Stored records:
++++++++++++++++++++

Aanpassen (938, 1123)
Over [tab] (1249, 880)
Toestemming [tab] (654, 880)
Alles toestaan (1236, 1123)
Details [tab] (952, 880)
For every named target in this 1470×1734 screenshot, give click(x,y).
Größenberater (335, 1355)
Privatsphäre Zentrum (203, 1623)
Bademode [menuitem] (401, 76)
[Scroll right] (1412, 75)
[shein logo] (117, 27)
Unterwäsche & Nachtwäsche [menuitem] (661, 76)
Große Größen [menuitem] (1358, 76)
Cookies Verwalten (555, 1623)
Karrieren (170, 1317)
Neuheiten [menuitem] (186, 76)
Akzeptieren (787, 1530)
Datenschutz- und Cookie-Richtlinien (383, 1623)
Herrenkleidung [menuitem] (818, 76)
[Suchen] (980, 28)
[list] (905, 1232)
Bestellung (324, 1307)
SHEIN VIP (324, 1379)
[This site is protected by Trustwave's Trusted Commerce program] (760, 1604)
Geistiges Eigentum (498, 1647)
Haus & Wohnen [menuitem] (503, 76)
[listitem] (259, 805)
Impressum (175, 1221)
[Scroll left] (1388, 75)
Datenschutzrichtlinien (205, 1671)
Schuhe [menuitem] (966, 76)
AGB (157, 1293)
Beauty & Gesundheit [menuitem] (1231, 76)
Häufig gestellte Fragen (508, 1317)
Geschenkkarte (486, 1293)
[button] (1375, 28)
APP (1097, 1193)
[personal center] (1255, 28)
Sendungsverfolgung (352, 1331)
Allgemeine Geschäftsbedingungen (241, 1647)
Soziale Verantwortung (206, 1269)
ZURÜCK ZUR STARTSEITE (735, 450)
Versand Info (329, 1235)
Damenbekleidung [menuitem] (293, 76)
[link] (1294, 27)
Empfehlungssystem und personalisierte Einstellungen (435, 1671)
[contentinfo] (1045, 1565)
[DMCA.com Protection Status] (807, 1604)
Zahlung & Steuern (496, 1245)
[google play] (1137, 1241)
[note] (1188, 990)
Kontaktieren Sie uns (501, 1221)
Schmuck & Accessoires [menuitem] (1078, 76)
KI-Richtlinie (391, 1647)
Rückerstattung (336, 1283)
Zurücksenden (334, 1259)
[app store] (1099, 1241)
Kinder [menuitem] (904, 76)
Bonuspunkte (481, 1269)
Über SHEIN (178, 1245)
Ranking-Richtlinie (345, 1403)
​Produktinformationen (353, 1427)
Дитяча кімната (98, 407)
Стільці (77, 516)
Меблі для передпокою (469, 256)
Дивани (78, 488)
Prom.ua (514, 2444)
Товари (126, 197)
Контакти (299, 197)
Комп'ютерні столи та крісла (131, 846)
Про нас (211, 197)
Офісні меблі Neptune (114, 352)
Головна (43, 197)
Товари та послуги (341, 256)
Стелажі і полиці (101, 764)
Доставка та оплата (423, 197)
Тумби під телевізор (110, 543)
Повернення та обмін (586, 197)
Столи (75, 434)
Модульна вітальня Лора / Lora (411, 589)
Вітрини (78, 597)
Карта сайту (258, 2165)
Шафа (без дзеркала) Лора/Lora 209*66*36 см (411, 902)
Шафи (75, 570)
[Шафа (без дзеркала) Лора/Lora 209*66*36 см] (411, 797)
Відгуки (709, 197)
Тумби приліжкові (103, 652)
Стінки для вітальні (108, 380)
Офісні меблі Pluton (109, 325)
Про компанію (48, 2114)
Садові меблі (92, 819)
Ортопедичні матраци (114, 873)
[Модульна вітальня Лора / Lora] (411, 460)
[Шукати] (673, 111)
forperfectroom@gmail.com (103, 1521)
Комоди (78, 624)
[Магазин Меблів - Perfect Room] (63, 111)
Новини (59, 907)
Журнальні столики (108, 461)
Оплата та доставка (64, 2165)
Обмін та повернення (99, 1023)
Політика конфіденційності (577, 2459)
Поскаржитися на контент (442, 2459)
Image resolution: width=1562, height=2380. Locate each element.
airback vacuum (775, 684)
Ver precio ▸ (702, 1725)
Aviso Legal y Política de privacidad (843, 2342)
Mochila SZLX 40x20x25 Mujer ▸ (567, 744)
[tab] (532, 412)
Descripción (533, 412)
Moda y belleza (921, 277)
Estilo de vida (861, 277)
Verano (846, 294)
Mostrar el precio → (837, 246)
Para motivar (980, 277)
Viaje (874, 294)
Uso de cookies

++++++++++++++++++++

-- WORK REQUEST --
Print, please, the lines above from the very first through the one that holds "[shein logo] (117, 27)", both included, word for word and with nothing else.

-- EXERCISE RESPONSE --
Aanpassen (938, 1123)
Over [tab] (1249, 880)
Toestemming [tab] (654, 880)
Alles toestaan (1236, 1123)
Details [tab] (952, 880)
For every named target in this 1470×1734 screenshot, give click(x,y).
Größenberater (335, 1355)
Privatsphäre Zentrum (203, 1623)
Bademode [menuitem] (401, 76)
[Scroll right] (1412, 75)
[shein logo] (117, 27)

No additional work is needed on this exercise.